TASK TO CARRY OUT — Repeat word for word the items below, from the line with "You are a computer-use" through the end of the items, leaving the pictures out of your answer.

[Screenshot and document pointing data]
****************************************

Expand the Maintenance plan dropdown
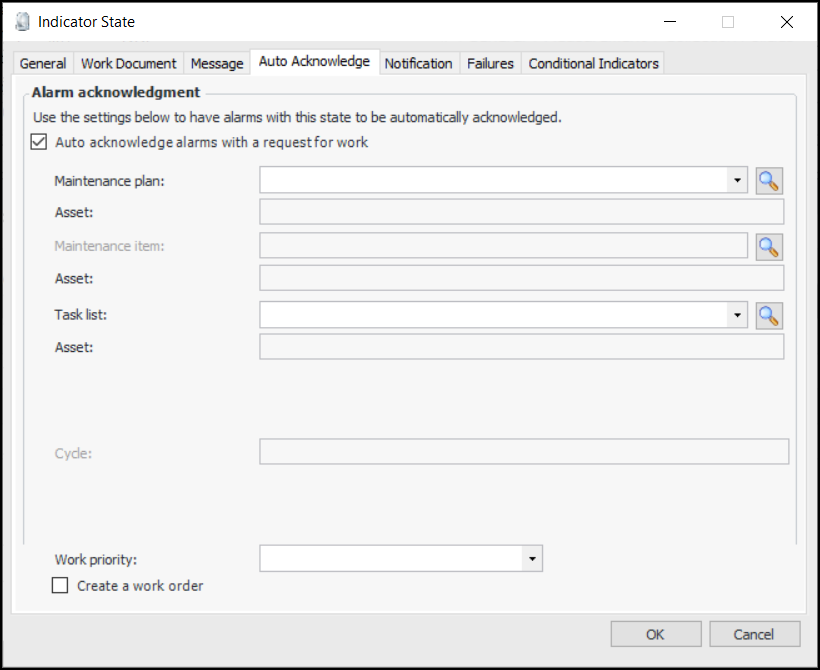[737, 180]
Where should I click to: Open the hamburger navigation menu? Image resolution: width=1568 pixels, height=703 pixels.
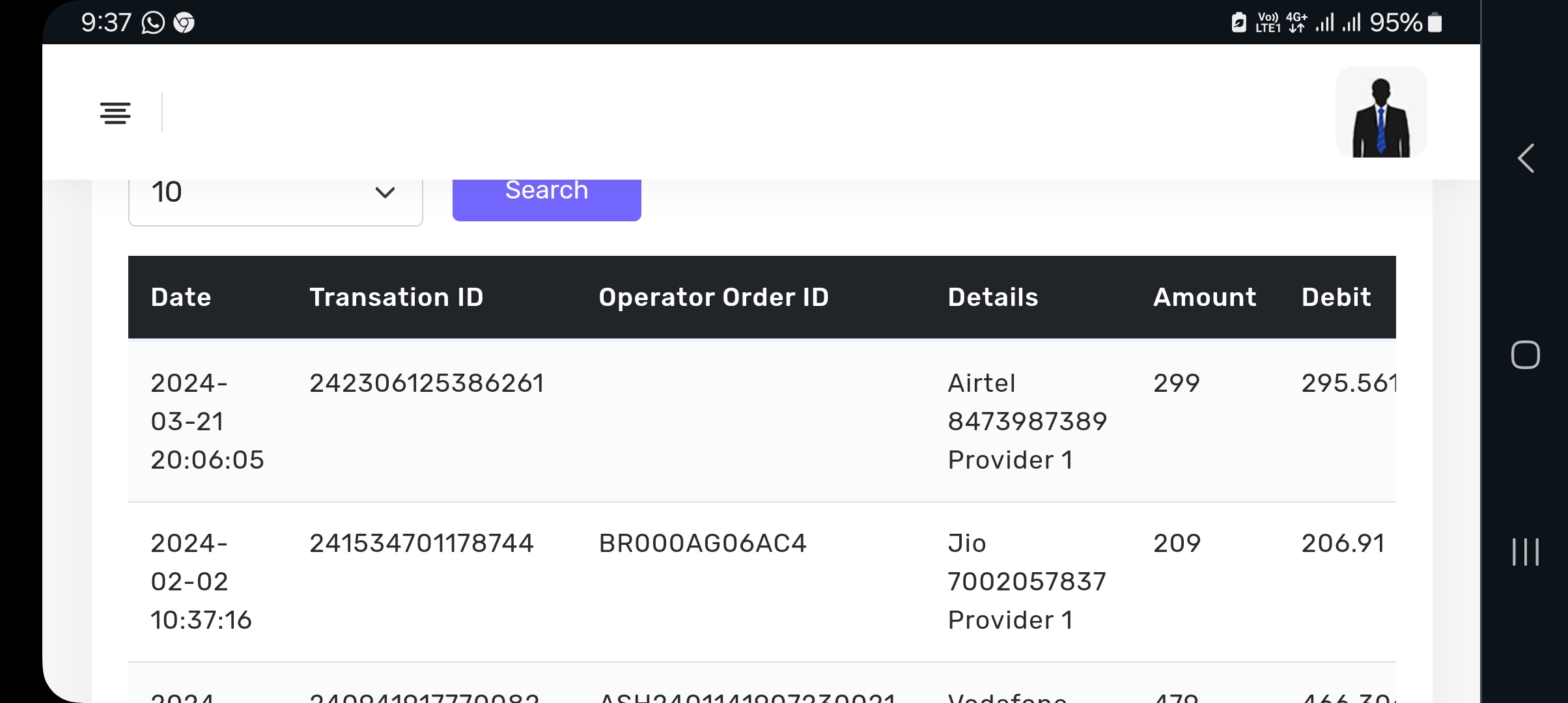[x=115, y=113]
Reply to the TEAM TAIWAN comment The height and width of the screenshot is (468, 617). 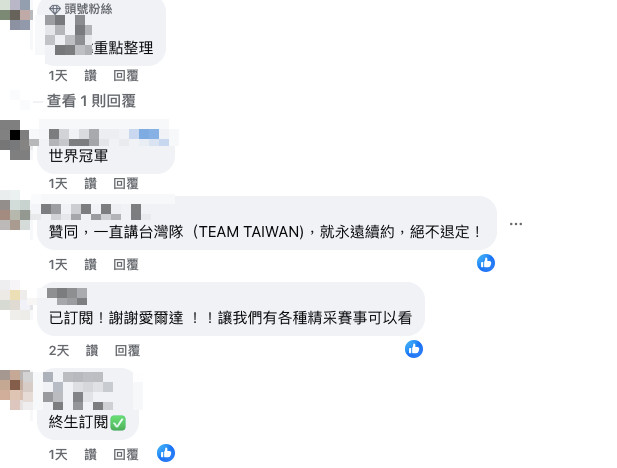point(126,265)
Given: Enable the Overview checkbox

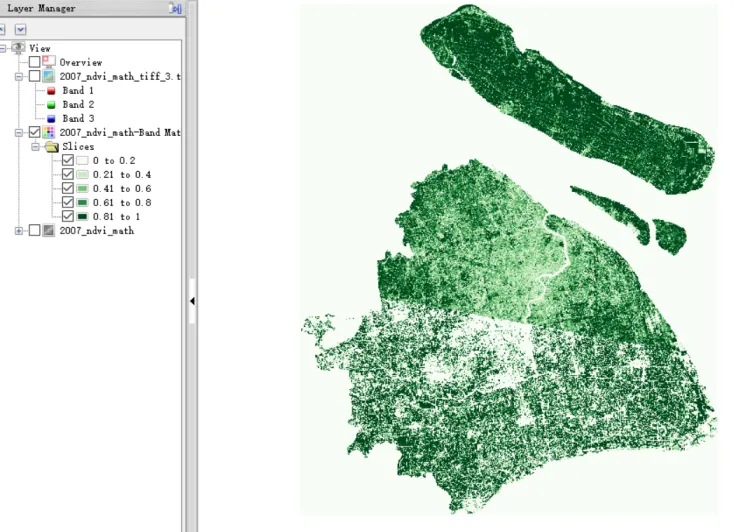Looking at the screenshot, I should point(35,62).
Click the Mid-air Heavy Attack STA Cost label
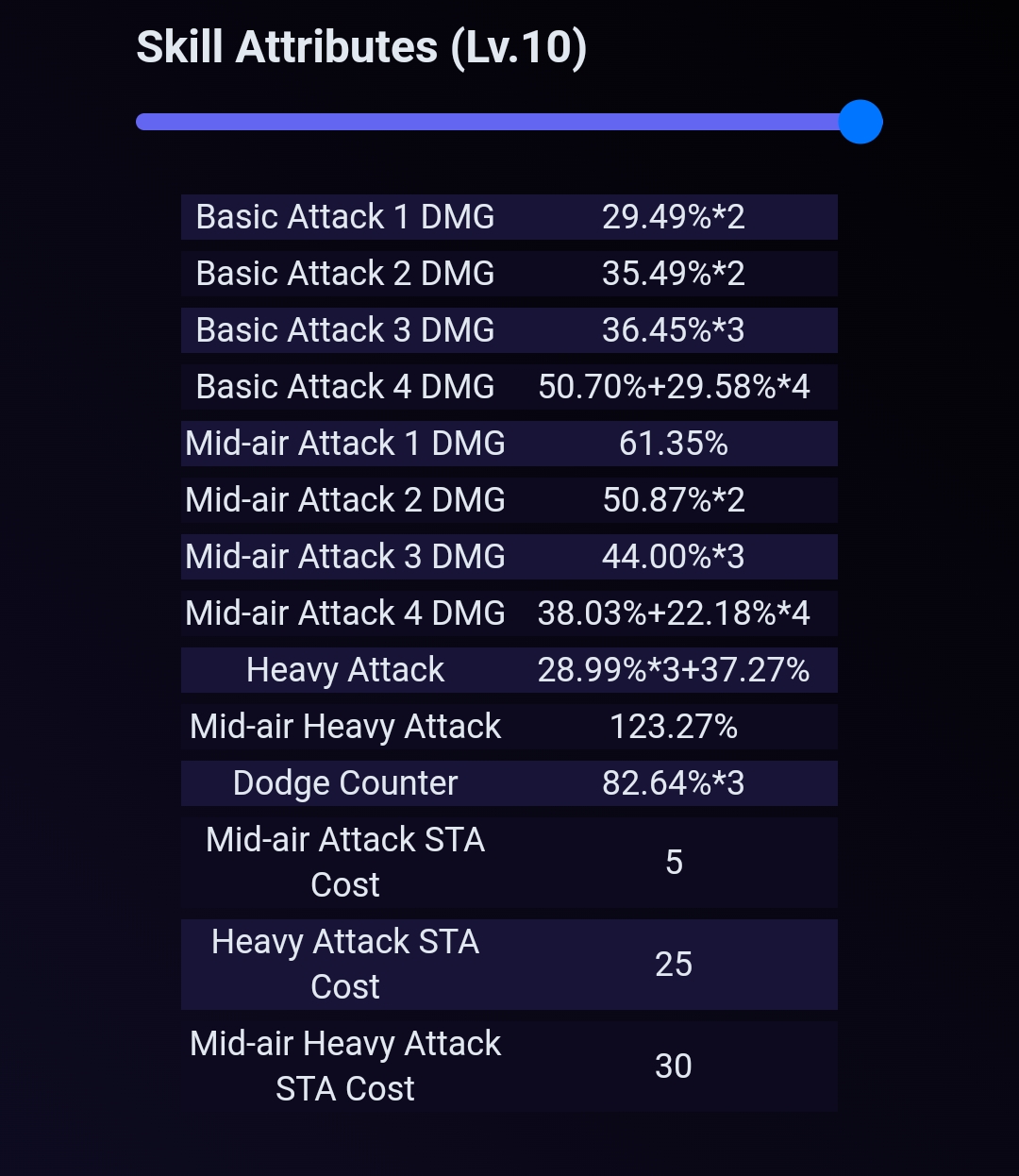Screen dimensions: 1019x1176 (x=345, y=1067)
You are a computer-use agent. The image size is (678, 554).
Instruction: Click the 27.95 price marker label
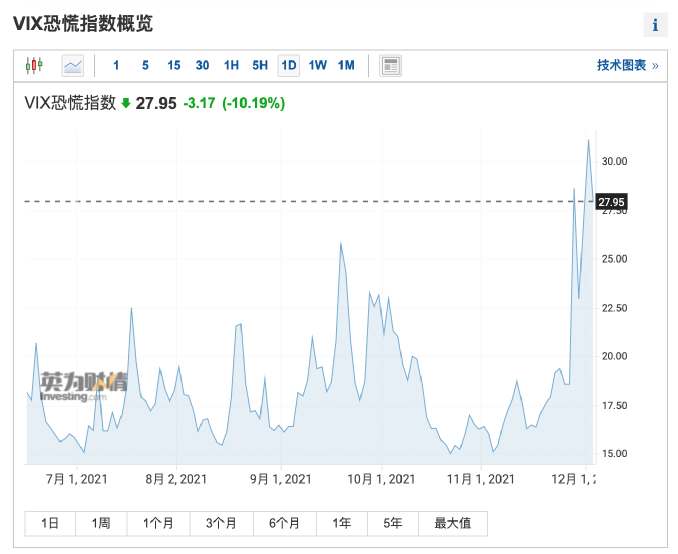click(611, 202)
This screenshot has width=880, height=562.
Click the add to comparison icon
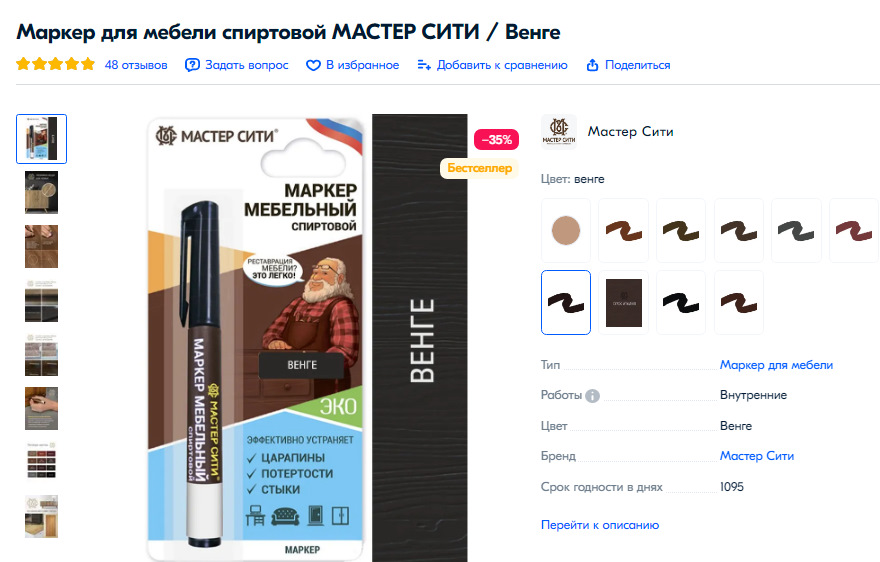pos(424,65)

****************************************

FINISHED EXERCISE —
You are a computer-use agent. The image size is (678, 554).
Instruction: Click the 27.95 price marker label
click(611, 202)
This screenshot has width=880, height=562.
Click the add to comparison icon
pos(424,65)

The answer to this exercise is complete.